Brigadir Ricky ditahan di Rutan Bareskrim. Untuk diketahui, Bharada Eliezer dan Brigadir Ricky merupakan sopir dan ajudan dari istri Ferdy Sambo.
Sebelumnya diberitakan Brigadir Ricky menyatakan bahwa dirinya hanya melihat sebagian aksi penembakan yang dilakukan oleh Bharada E kepada Brigadir J, Saat diperiksa Komnas HAM beberapa waktu lalu, Brigadir Ricky yang saat itu berada satu lantai dengan Putri kemudian berlari menuju tempat istri Sambo berteriak. Ia kemudian melihat Brigadir J sedang mengacungkan senjata ke arah tangga.

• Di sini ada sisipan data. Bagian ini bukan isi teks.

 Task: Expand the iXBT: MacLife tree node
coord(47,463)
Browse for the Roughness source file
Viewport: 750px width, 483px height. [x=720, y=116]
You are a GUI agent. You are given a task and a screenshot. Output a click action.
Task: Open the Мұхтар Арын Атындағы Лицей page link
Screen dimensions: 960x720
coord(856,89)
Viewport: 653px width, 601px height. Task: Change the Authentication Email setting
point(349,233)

Namun dia tidak melihat siapa sosok yang berada di tangga dan sedang dibidik Brigadir J. Saat Brigadir J melepaskan beberapa tembakan ke atas, Ricky mengaku langsung bersembunyi di balik kulkas.
“Ricky sendiri itu hanya menyaksikan sebagian. Tidak menyaksikan secara keseluruhan,” ujar Ketua Komnas HAM, Ahmad Taufan Damanik kepada wartawan.
Saat baku tembak terjadi, Bripka Ricky bersembunyi dibalik kulkas. Namun keterangan Bintara Mabes Polri itu cukup penting untuk mengungkap kasus tersebut.